SOURCE EXCERPT →
19 June 2014
Join the Debate on the Further Evolution of the SEPA Credit Transfer and SEPA Direct Debit Schemes: Less Flexibility, More Harmonisation?
This is a guest blog post from Javier Santamaría, Chair of the European Payments Council (EPC)
European Union (EU) integration rarely follows the fastest possible trajectory, but relies on incremental progress over time. More than 14 years of the Single Euro Payments Area (SEPA) in the making, based on several EU legislative interventions aimed at promoting the harmonisation of the euro payments market, is a prime example in this context. Up to this point it has been recognised that facilitating the transition of millions of market participants to harmonised SEPA payment schemes and technical standards requires allowing for a degree of flexibility. This blog provides an overview of variations possible in SEPA today.
With migration to SEPA Credit Transfer (SCT) and SEPA Direct Debit (SDD) in the euro area nearly complete, the question is whether a majority of stakeholders is willing to relinquish – at least in the mid-term – any (or even all) of the options, exceptions, exemptions and variations currently available in favour of further harmonisation.

WHAT YOU NEED TO DO →
• A. Reproduce the SEPA blog post between "With migration to" and "of further harmonisation.", inclusive.
• B. According to the SEPA blog post, what position does Javier Santamaría hold?
• C. Resume the SEPA blog post after its final sentence.
The rows have nothing to do with the SEPA blog post.

INFORMATION SUPPLIED →
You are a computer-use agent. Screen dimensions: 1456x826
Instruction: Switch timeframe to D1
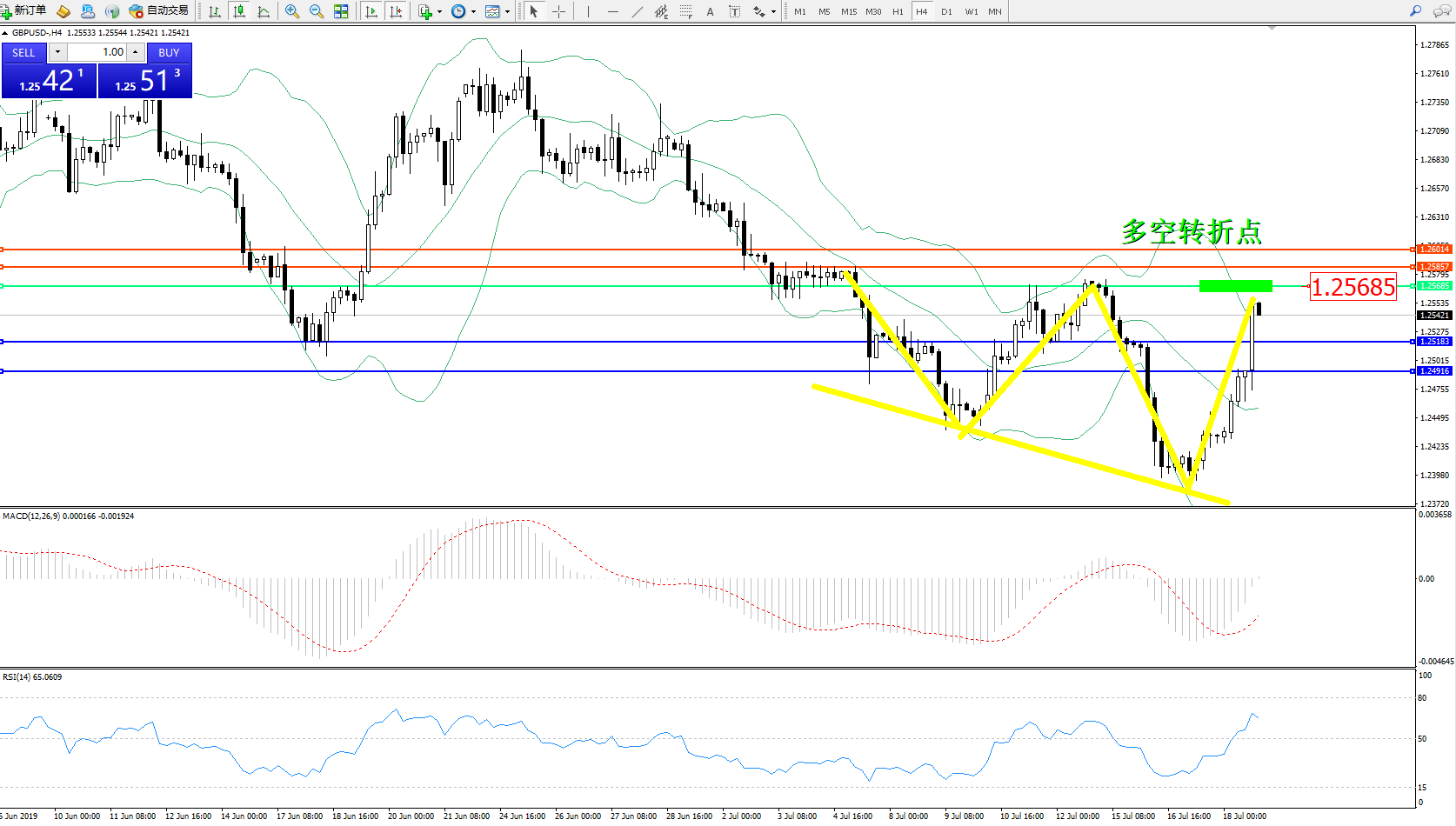tap(946, 11)
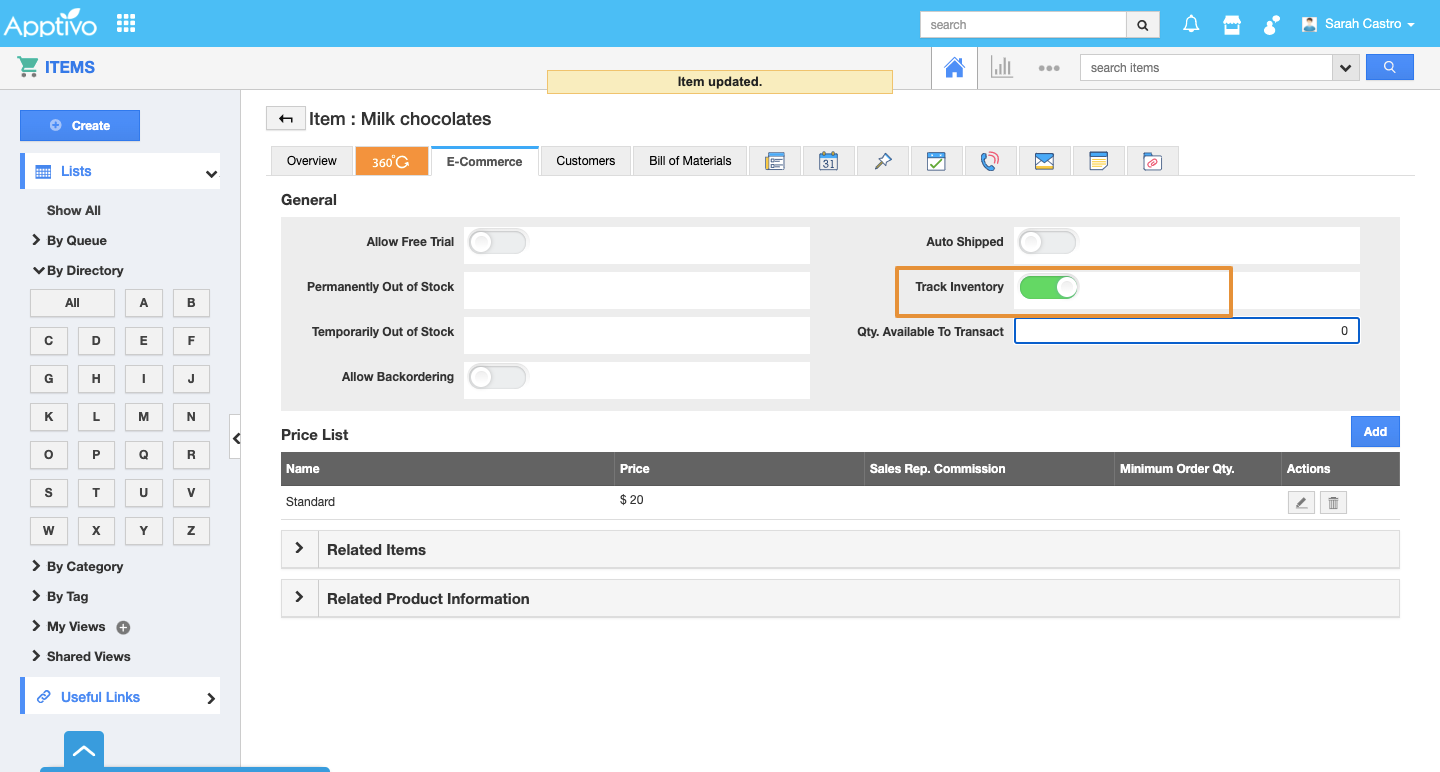The width and height of the screenshot is (1440, 772).
Task: Open the search items dropdown arrow
Action: tap(1345, 68)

TASK-BY-TASK OUTPUTS →
• A.
With migration to SEPA Credit Transfer (SCT) and SEPA Direct Debit (SDD) in the euro area nearly complete, the question is whether a majority of stakeholders is willing to relinquish – at least in the mid-term – any (or even all) of the options, exceptions, exemptions and variations currently available in favour of further harmonisation.

• B. Chair of the European Payments Council (EPC)

• C.
Everybody supports EU integration – in principle. An overview of the options, variations, exceptions and exemptions possible in SEPA today
The SCT and SDD Schemes include mandatory as well as optional elements
Dialogue with stakeholders across SEPA frequently demonstrates that the requirements of bank customers, with regard to the SEPA payment schemes, differ widely across and within the various customer segments and SEPA countries. As regards the latter, it has to also be kept in mind that 98 percent of all retail payments are made within national borders. Payment service users are not only divided into payers and payees (whose payment needs are different). Payment service provider (PSP) customers encompass a wide range of interest groups including consumers, public administrations, corporates and small and medium-sized enterprises (SMEs). Corporates and SMEs may be active domestically, regionally or globally. In a multi-country environment such as SEPA, even within a specific customer segment, there exist very different schools of thought as to which specific features should be included in a payment scheme or not.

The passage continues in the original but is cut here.